Powering your Shift Solenoid

The second part of our how to test a Honda Civic shift solenoid is powering the solenoids to hear for activity. To do this however, you may need a special tool to send power to any wire you wish. Using a tool like our handy Power Probe allows us to send ground or switched 12v power to any wire at any time.

how-to-wire-q45-maf12

If you do not have a power capable probe of this kind, you can use a wire with a inline fuse to send power to one of these wires. Make sure to use an inline fuse as you do not to damage any fuses or relays connected to your engine harness.

Now go back to the shift solenoid wiring harness, NOT THE ENGINE HARNESS SIDE but rather the short connectors that run 2 wires to your actual solenoids. Send 12v to terminal 1 on the harness side and listen for the actuators to click open and shut. Repeat for terminal 2 and listen, if you hear the solenoids they may be worn.

Remember, you are NOT sending power directly back into your engine harness and back to your ECU. Doing this may damage or cause premature failure from your relays, fuses, or PCM. You are testing the shift solenoid side of the harness and sending 12volts directly to the solenoids themselves.

If you can not hear anything from both Honda Civic shift solenoid 1 and 2 while testing, then your solenoid unit is bad and must be replaced.

However in the event that sending 12volts to both solenoids DOES indeed get them to click and open correctly, and the trouble code still comes up, you may need to replace the solenoids due to a lazy valve or leaky seals.

That does it for our How To Test a Honda Civic Shift solenoid article, please let us know if you have any questions or comments below.

18 COMMENTS

    • Hi Garvey, thanks for reading!

      Sorry, but the Honda Partner will most likely be very different than the Honda Civic. If your B18 transmission is shifting slowly when cold and then gets better when warming up, it could very well be your solenoid.

      This guide will help you test your shift solenoid, but the resistance range for your car is different, if you wish I can have our next Acura Integra automatic tested for this range and update a post for you.

      Thanks for commenting!

  1. Hi there, I have a 2001 honda civic , I changed the transmisión 6 Months ago and I wondering if a defective solenoid could cause delay shift I have to do it manually seem like transmission does not have the power enough to go from 1rst, to 2nd sped, but once I do it manually car runs fine. Any ideas I would really appreciate some help thank you

    • Hi Carlos! Thanks for commenting!

      Okay! so you replaced the transmission but NOT the shift solenoid? is that what happened? If so I would try replacing the solenoid first to see if that’s the cause.

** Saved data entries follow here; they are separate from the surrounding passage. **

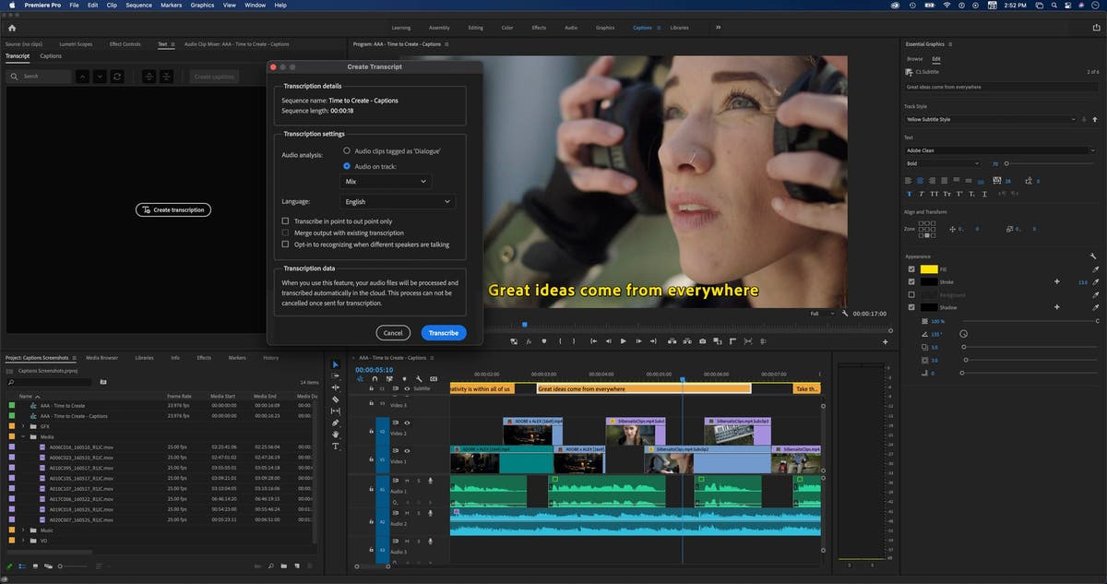This screenshot has width=1107, height=584.
Task: Click the Selection tool arrow icon
Action: pos(336,364)
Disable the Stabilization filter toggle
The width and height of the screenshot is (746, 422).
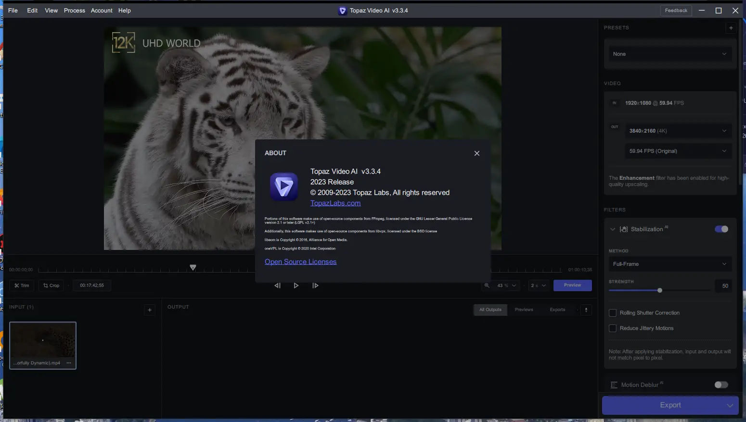coord(721,229)
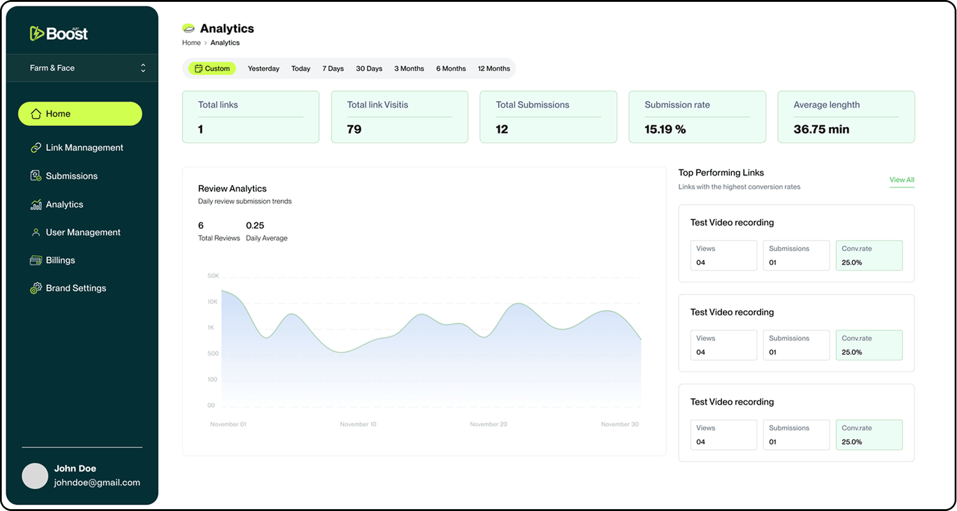
Task: Click the Brand Settings gear icon
Action: (x=36, y=288)
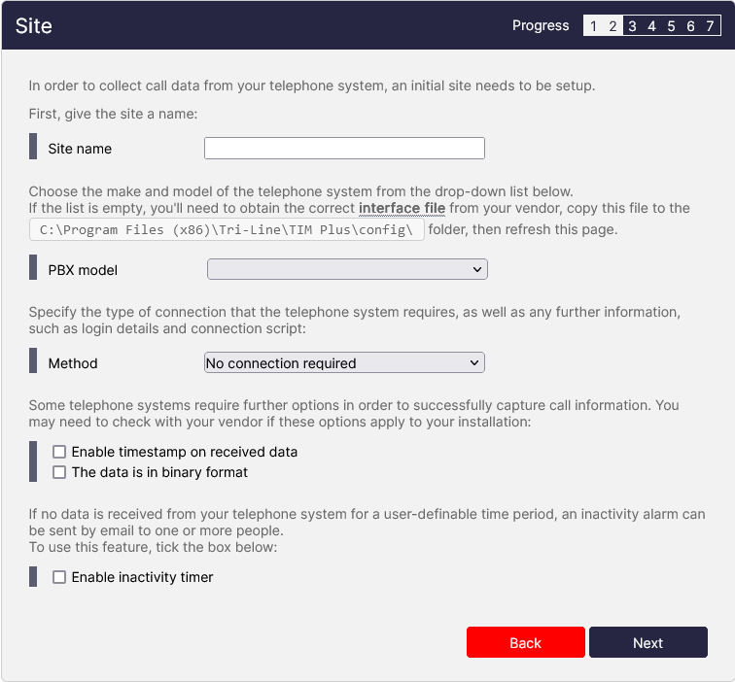Enable timestamp on received data
The image size is (735, 682).
59,452
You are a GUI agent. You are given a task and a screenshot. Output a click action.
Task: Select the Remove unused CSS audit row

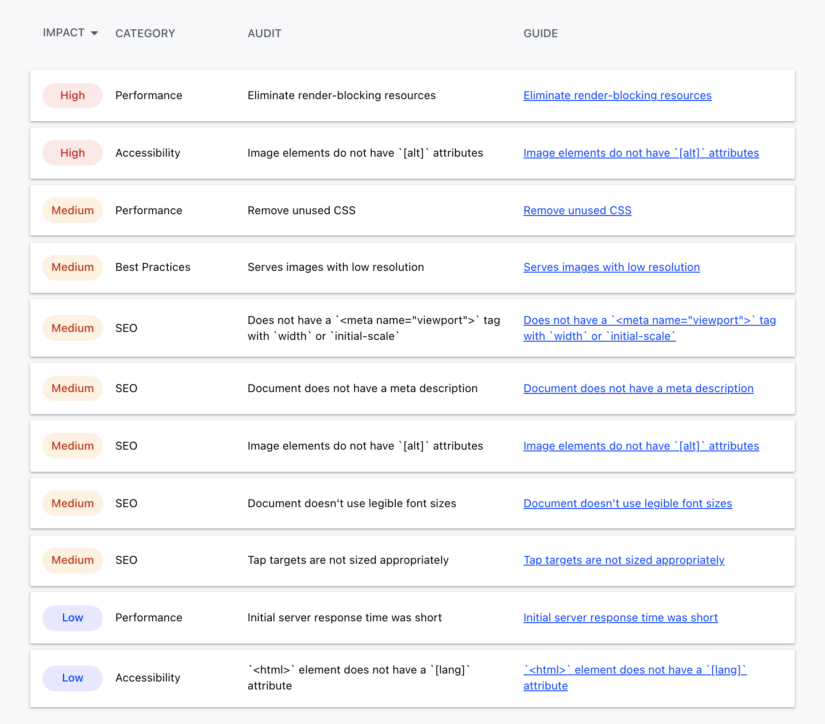click(413, 210)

This year Civic is slightly different than your 01, and the testing procedure won’t be exactly the same but if your transmission shifts well manually, that would be the first place to look!

      Thanks for commenting sir and let us know how it turns out!!

  2. Sir, i have honda civic esi matic 95, my solenoid leaks, now when its cold or every morning, when i try to use the shift reverse, my car getting hardtime i have to wait 5mins to get hot and reverse will work., my question is.. Does the leak soleniod has a connection to my malfunction shift reverse?

    • Hi James, thanks for reading!

      I would remove and reseal the Honda shift solenoid right away, this can be done by simply buying a new gasket or even being creative with some high temp black RTV gasket maker. Either way you want to stop that leaking and ensure that the pressure going to your automatic transmission is steady. Yes problems with this solenoid will cause issues with your shifting and transmission efficiency.

      Thanks for commenting! Let us know how it turns out!

  3. Yes sir I have a 2004 honda civic Lx,the transmission was change 1 year ago and now it doesn’t shift at all neither foward or back,I did change the fluid,please advice thank you.

    • Hi Albert, when you say it doesnt go forward or back do you mean the shifter? or the transmission itself? Can you move your Civic shifter? When you do does the car not move?